| Task to complete |
Take every line from the listing below that includes "David" and copy it.

| Given entries |
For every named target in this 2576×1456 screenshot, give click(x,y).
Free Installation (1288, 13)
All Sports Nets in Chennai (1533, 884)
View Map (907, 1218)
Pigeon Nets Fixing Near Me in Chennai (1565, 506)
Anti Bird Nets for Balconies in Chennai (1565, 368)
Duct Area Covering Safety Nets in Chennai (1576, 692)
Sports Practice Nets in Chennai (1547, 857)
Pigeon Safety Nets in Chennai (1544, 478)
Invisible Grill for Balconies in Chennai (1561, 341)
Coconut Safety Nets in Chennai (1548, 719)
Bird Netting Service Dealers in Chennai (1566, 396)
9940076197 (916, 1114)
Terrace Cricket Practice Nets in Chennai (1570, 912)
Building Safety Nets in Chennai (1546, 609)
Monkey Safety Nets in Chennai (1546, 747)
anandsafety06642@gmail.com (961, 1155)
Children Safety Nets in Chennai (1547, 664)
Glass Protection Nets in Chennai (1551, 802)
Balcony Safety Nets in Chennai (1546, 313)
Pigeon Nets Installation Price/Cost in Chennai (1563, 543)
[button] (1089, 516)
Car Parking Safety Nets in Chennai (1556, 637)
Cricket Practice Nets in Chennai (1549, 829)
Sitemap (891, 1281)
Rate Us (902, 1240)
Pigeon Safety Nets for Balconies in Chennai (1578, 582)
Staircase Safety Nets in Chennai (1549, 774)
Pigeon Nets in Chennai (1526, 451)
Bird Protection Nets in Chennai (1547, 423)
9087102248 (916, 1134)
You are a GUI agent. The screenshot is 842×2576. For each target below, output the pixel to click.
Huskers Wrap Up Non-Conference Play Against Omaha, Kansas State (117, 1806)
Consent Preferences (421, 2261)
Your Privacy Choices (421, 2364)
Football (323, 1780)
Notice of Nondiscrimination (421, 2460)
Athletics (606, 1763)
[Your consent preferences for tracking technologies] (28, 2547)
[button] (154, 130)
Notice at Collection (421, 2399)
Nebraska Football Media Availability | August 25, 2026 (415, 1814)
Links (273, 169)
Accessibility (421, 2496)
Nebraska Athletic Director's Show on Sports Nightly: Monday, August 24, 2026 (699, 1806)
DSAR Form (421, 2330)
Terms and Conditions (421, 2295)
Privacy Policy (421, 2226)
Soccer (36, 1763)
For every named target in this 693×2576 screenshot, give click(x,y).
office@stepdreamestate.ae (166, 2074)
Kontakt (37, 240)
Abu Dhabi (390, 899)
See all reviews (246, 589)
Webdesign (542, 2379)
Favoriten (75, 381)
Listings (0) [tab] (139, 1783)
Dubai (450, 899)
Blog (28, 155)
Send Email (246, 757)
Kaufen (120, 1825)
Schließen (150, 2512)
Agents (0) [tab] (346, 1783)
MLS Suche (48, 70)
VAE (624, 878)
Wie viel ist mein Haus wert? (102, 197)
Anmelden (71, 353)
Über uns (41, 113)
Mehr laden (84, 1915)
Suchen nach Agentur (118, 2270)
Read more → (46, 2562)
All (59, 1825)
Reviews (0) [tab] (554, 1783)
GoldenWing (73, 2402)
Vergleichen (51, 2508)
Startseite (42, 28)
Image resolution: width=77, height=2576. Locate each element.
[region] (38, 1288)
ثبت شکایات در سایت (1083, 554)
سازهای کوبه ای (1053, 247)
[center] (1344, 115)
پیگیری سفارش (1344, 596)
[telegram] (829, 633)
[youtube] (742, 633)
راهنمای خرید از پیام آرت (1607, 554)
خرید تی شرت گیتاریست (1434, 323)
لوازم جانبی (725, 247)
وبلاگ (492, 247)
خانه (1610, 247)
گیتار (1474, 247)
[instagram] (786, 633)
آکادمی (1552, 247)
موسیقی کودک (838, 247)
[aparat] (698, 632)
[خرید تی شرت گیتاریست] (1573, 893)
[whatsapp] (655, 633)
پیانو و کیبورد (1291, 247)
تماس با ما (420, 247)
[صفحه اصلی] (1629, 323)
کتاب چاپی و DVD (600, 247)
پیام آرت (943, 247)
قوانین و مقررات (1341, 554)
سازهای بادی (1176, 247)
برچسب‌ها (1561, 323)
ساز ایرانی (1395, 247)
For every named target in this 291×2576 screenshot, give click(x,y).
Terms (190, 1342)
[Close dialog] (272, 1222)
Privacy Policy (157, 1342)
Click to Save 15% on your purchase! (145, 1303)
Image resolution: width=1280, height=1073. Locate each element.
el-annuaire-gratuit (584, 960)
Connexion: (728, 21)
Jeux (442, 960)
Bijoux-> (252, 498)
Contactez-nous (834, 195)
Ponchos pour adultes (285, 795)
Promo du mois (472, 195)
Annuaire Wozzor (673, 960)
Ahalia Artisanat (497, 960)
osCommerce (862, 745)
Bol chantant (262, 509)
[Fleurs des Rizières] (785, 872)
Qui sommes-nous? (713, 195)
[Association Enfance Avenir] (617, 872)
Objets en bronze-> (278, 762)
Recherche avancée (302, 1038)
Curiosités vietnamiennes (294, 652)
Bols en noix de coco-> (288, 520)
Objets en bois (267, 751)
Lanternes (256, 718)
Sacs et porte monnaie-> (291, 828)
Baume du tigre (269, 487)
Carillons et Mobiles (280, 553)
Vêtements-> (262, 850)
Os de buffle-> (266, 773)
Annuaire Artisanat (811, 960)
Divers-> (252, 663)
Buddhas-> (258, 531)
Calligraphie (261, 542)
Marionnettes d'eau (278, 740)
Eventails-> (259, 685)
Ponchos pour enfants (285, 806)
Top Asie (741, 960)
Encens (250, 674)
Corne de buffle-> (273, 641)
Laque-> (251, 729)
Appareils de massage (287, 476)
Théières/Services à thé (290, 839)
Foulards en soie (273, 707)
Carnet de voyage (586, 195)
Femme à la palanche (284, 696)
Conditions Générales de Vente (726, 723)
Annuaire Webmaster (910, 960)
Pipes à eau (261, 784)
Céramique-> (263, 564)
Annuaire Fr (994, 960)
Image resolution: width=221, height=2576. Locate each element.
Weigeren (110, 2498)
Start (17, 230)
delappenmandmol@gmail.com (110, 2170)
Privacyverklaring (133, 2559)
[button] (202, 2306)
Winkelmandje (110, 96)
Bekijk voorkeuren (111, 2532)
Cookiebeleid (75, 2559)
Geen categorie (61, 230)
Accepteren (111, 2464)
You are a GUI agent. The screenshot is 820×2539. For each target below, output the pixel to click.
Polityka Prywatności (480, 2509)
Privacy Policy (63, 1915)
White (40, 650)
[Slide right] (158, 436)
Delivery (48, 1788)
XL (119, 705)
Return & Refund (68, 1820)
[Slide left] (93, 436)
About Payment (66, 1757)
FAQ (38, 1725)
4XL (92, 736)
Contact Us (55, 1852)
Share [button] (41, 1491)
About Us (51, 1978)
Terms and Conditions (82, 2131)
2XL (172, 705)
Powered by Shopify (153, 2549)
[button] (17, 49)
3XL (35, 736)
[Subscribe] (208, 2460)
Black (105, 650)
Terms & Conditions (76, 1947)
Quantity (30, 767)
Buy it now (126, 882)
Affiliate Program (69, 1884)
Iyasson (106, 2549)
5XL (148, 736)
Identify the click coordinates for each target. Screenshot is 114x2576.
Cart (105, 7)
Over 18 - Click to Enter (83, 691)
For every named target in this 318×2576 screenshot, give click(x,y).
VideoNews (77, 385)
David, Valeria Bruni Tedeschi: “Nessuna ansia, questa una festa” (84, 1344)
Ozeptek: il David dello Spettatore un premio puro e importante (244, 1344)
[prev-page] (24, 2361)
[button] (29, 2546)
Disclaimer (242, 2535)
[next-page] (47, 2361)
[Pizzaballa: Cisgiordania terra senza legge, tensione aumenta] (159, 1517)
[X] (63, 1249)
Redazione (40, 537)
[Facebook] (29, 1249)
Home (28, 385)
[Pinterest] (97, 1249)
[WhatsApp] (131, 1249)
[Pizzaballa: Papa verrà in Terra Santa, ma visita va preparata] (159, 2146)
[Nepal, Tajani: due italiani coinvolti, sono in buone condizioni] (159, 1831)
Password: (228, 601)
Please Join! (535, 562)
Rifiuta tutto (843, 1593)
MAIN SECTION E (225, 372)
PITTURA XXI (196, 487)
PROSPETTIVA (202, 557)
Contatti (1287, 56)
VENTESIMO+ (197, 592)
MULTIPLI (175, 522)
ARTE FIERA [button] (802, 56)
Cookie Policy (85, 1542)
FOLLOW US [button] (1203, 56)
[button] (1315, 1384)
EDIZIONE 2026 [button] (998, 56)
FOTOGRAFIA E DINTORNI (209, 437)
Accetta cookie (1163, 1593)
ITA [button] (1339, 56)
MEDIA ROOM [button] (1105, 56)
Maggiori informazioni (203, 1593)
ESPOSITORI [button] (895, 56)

| Reply to the exercise |
David, Valeria Bruni Tedeschi: “Nessuna ansia, questa una festa” (84, 1344)
Ozeptek: il David dello Spettatore un premio puro e importante (244, 1344)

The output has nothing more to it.